» **Text under study**
The Great Recession vs. The Next One
Article
Here we go again…or do we?
On the heels of the most extended credit cycle in recent memory, the last six months have delivered a long overdue dose of economic reality. Middle-market borrowers have enjoyed 10+ years of historically low rates and loose lending conditions (save for the brief, covid-induced, recession-that-wasn’t in mid-2020). However, the lending environment has changed due to the inflationary conditions we experience every day and the Fed’s actions to curtail them.
The Fed has raised the benchmark Fed Funds Rate 6 times and 375 basis points since March, with an additional 50-75 basis point increase expected in Mid-December. In turn, companies have seen borrowing costs skyrocket; SOFR, the index rate for new-issue corporate loans, stood at 3.8% on November 30th after beginning the year at near zero.
This SOFR spike, combined with middle market spreads that have widened ~75-150 bps and original issue discounts (OIDs) that have increased to 1.5-2.5% have driven yields for middle market senior secured loans to ~11-12% versus 5.75-7.25% at the end of Q1.
At the current levels, interest expense for a 4x levered business consumes 45% of EBITDA, which substantially limits debt capacity and has the knock-on effect of softening valuations. What’s more, the 3-month Term SOFR forward curve peaks at 4.9% in April ’23 and remains above 4% through March ’24.
Now that we’ve addressed the bad, here’s the good: while lending conditions have deteriorated, this downcycle will bear little resemblance to 2008/09 due to the secular shift in the composition of middle market lenders.
Fundamental Shift in Middle Market Loan Demand
The lender landscape has changed materially since 2009. In the halcyon days of 2005-2007, commercial banks and institutional investors, i.e., pro rata and institutional syndicated loans, accounted for over 90% of middle market volume. Private credit was in its relative infancy and hardly moved the needle regarding loan volume. Thirteen years later, private credit is now the dominant source of financing for middle market companies with a market size of $1.2 trillion vs. $284 billion in 2008.
Why Does it Matter
Looking back on the GFC, it was characterized by an utter lack of liquidity, including within the middle market. But as previously noted, commercial banks accounted for the lion’s share of volume. As risk-off entities whose primary objective is to not lose money, when the proverbial music stopped in 2008, so did their desire and willingness to provide new credit. In fact, it was banks’ withdrawal from the market that turbocharged private credit’s growth.

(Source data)
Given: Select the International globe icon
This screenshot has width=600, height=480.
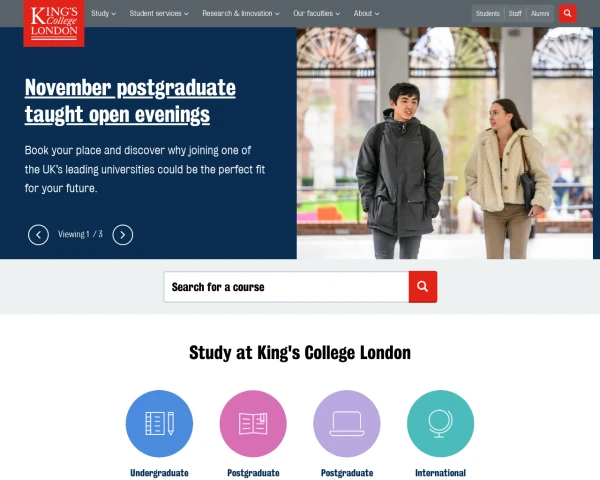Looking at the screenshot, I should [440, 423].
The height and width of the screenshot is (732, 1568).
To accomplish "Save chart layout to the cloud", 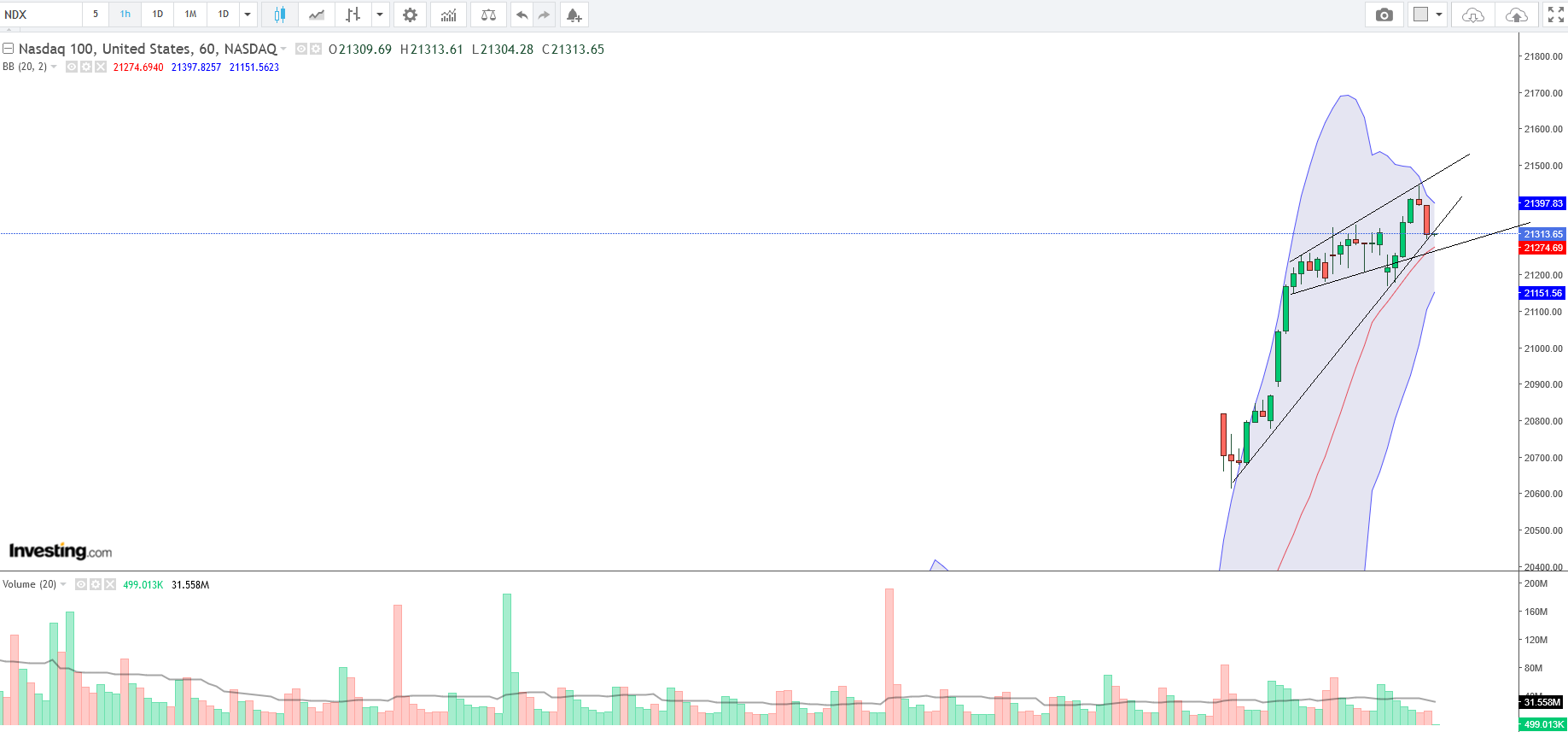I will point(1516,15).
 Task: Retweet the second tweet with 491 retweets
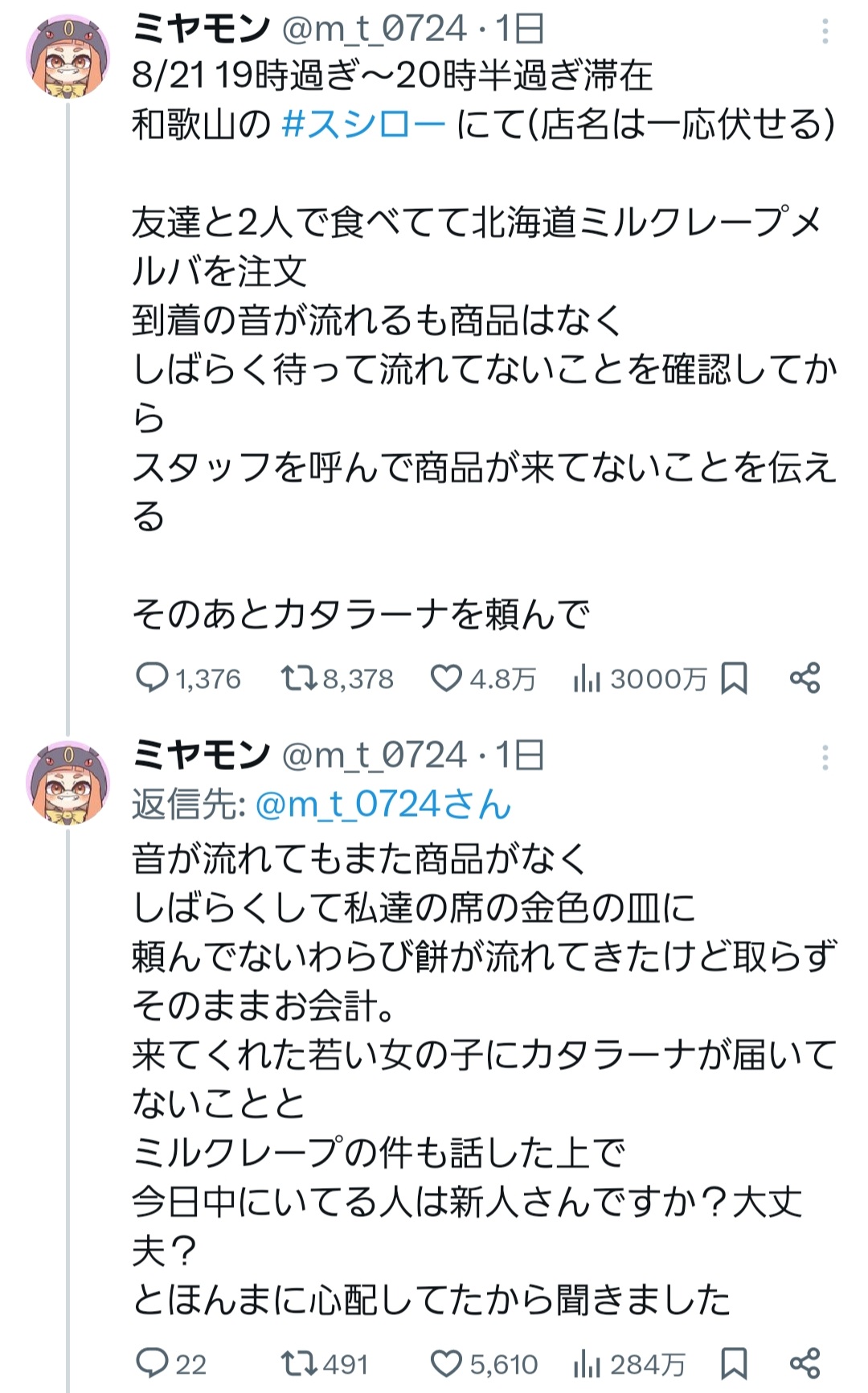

» **Task brief**
Please state the level of SOFR on November 30th according to the article. The source data is separate from the article.

» **Response to the task**
SOFR stood at 3.8% on November 30th.